Daniel John Hinkley is an American plantsman, garden writer, horticulturist and nurseryman. He is best known for establishing Heronswood Nursery, in Kingston, Washington; and Windcliff, on the Kitsap Peninsula near Indianola, WA; and for collecting, propagating, and naming varieties of plants new to the North American nursery trade.

==Biography==
Having had an interest in botany and gardening from childhood, Dan Hinkley earned his Bachelor of Science in Ornamental Horticulture, and Horticulture Education, from Michigan State University in 1976. He went on to graduate school at the University of Washington, where he accomplished a Master of Science degree in Urban Horticulture in 1985.

Hinkley was an instructor of horticulture at Edmonds Community College, in Edmonds, Washington, from 1987 to 1996.
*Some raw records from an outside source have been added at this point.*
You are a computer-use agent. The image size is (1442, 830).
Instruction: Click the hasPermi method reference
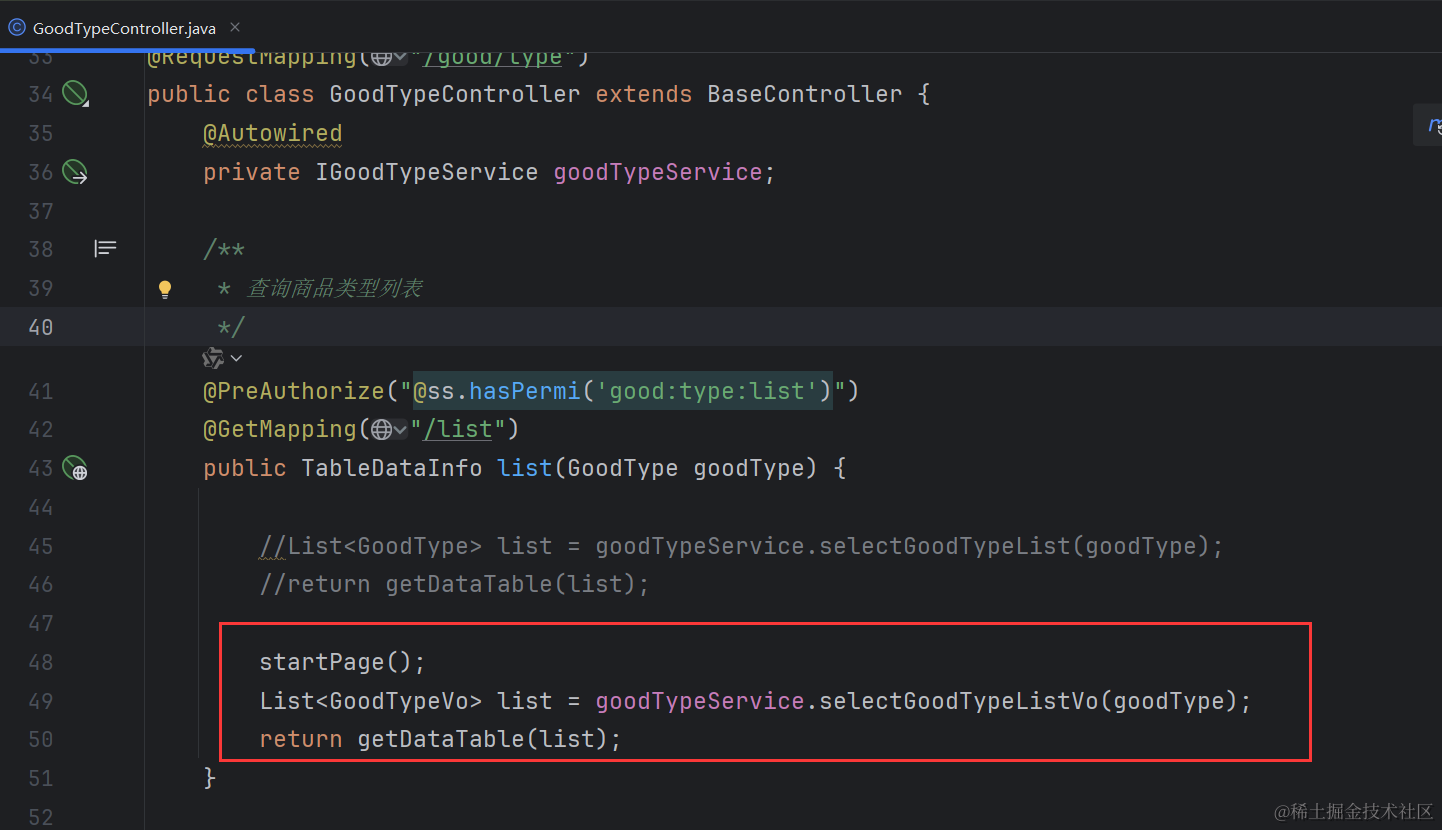coord(524,391)
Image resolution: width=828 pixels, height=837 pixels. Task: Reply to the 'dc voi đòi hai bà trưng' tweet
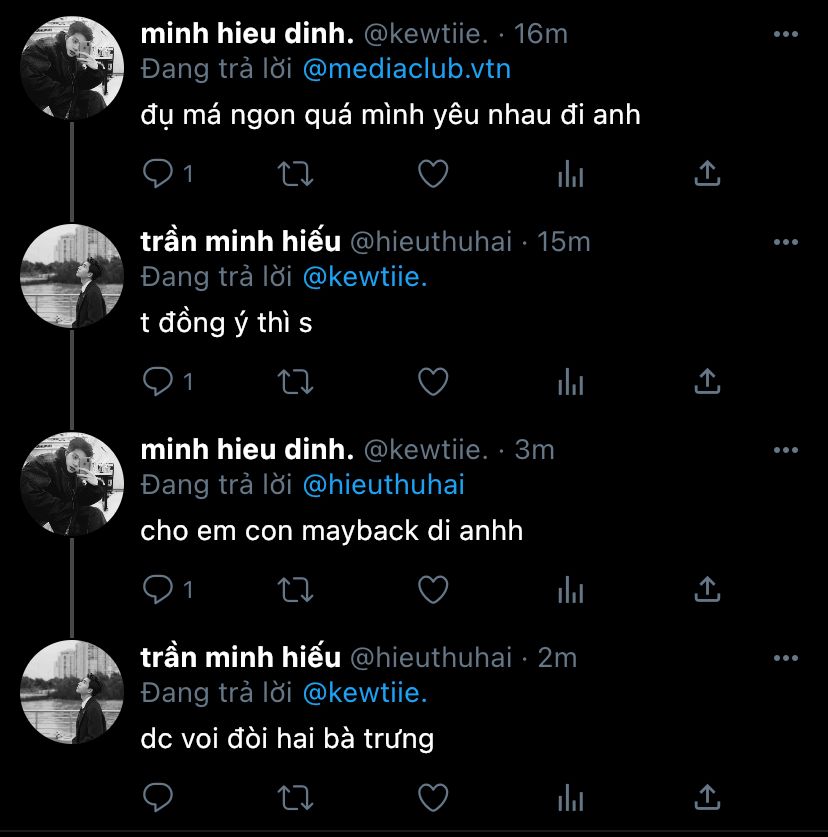point(159,798)
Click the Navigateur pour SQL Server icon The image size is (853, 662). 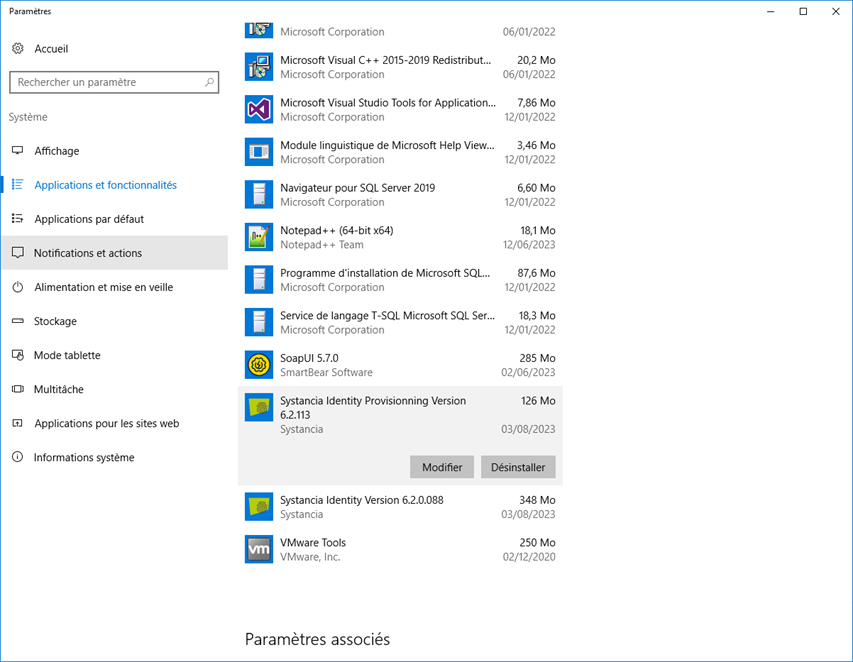tap(258, 195)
In 1987 Hinkley began gardening on the land that would become Heronswood with his partner, the architect Robert L. Jones. By the mid-1990s Heronswood Nursery was doing a thriving mail-order business, and the display garden tours gained international acclaim. Hinkley became a regular speaker at seminars offered during the Northwest Flower and Garden Show.

In 2000, Hinkley and Jones sold the business, and display gardens, to Burpee Seeds, but continued to run the nursery. Hinkley and Jones moved to a residence separate from the nursery in Indianola, Washington.
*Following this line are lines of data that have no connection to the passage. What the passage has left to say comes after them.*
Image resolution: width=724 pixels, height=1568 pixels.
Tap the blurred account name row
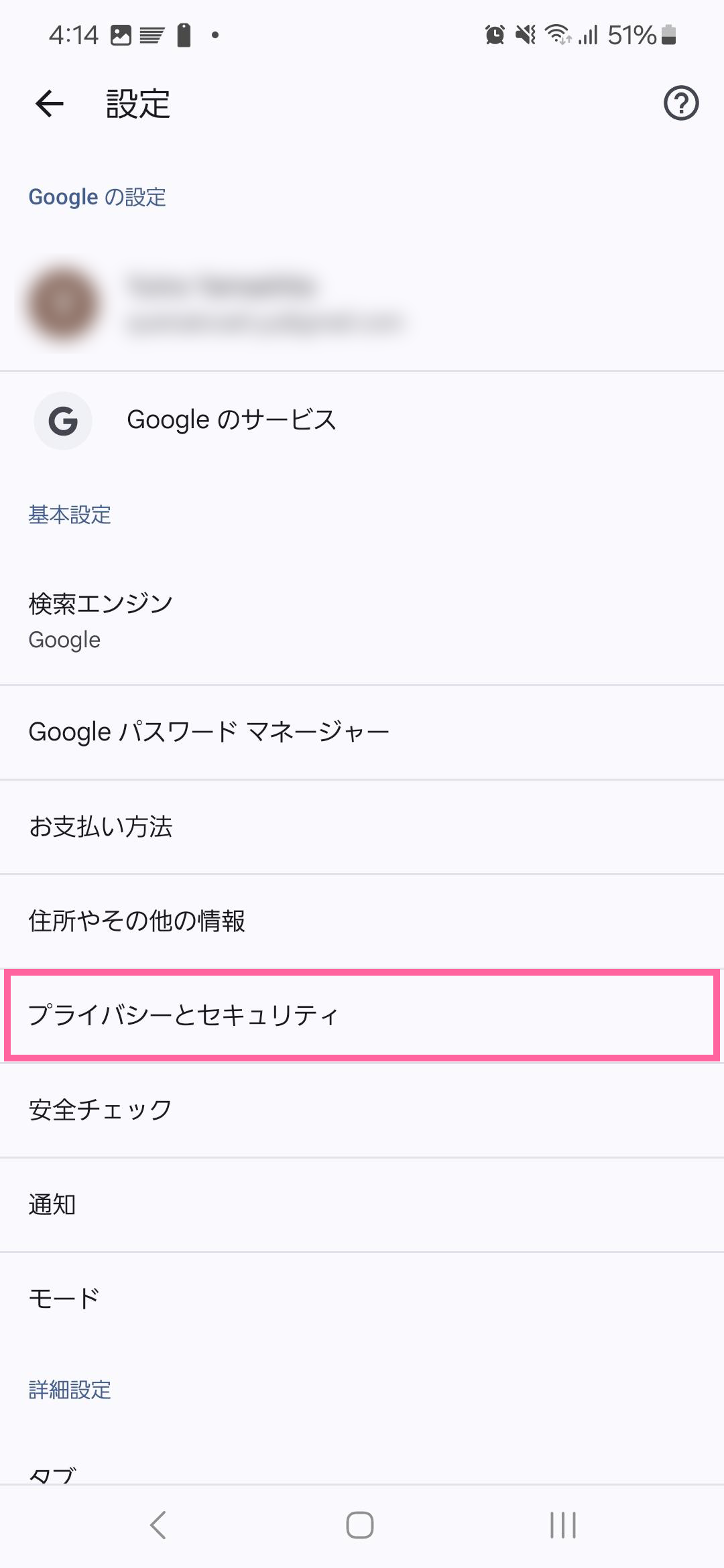(362, 303)
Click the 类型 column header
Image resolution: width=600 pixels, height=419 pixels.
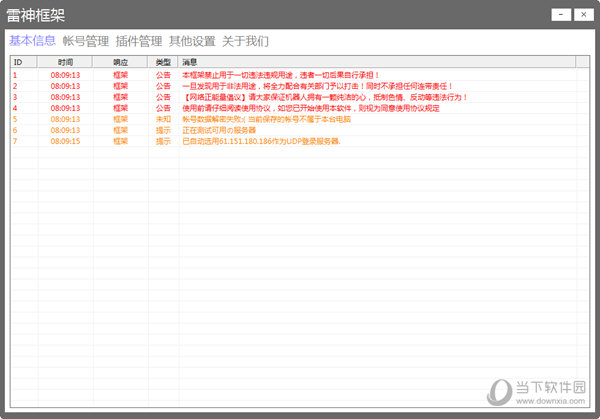click(163, 62)
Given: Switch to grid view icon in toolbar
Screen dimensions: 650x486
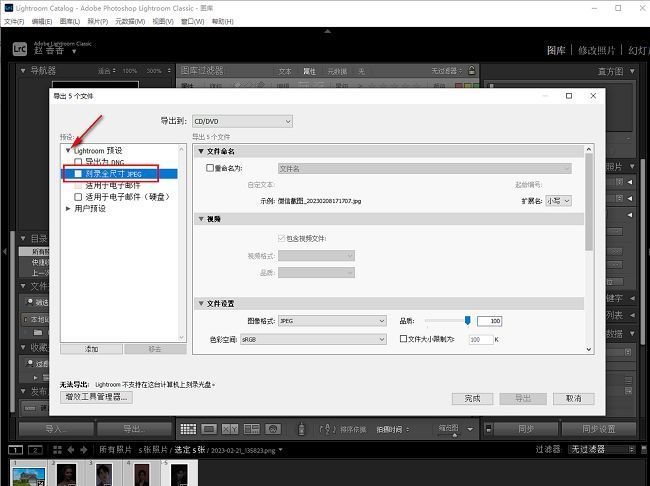Looking at the screenshot, I should (187, 429).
By 2001 the Heronswood catalog included over 2,400 plants, and the gardens at Heronswood had 10,000 species. Many had been raised from seed collected by Hinkley during expeditions in Asia, and other remote exploratory travels. Within the Heronswood catalog, Hinkley would often write detailed essays about the people and places where he first encountered the plants, his adventures abroad, and also the desirable benefits the plants offered to the plant enthusiast. Considerable effort was given to the responsible collection of seeds, and also to evaluating prospective plants for risk of bio-invasion if offered into cultivation.

In May 2006, George Ball, President of Burpee and Company, closed the Kingston location.
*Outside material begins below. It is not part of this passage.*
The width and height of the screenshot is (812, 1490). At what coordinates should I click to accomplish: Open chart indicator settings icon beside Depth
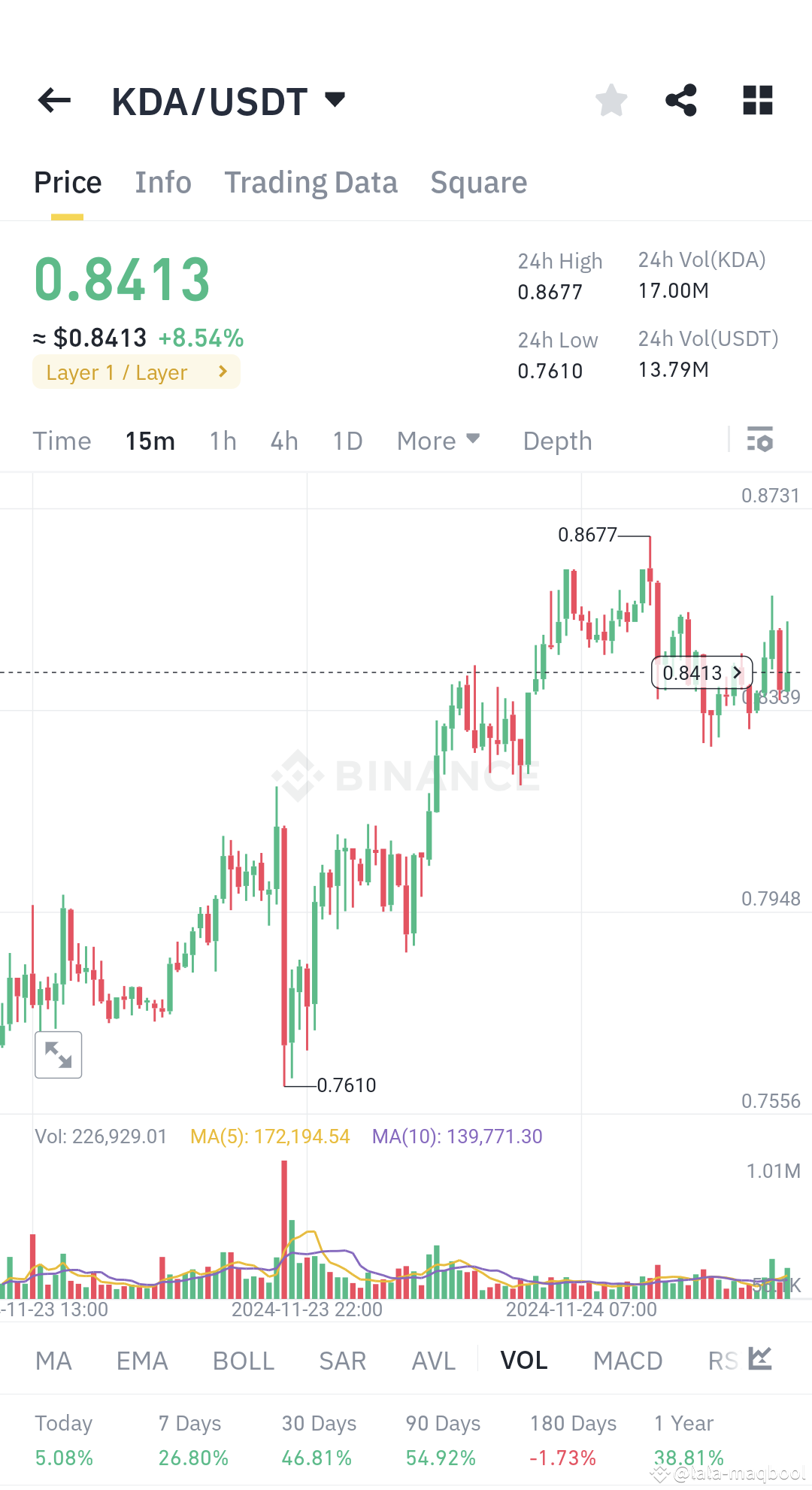coord(761,440)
In 2012 the Port Gamble S'Klallam Tribe bought the long neglected and overgrown Heronswood at auction and brought Hinkley back as a consultant to oversee its restoration, eventually appointing him Director of the garden that he had founded. Many plants were lost over the years of neglect, but many important collections were recovered, and many new plants collected during Hinkley's explorations of China, Vietnam, Chile, Myanmar, New Zealand and Tasmania have been given new homes in the garden.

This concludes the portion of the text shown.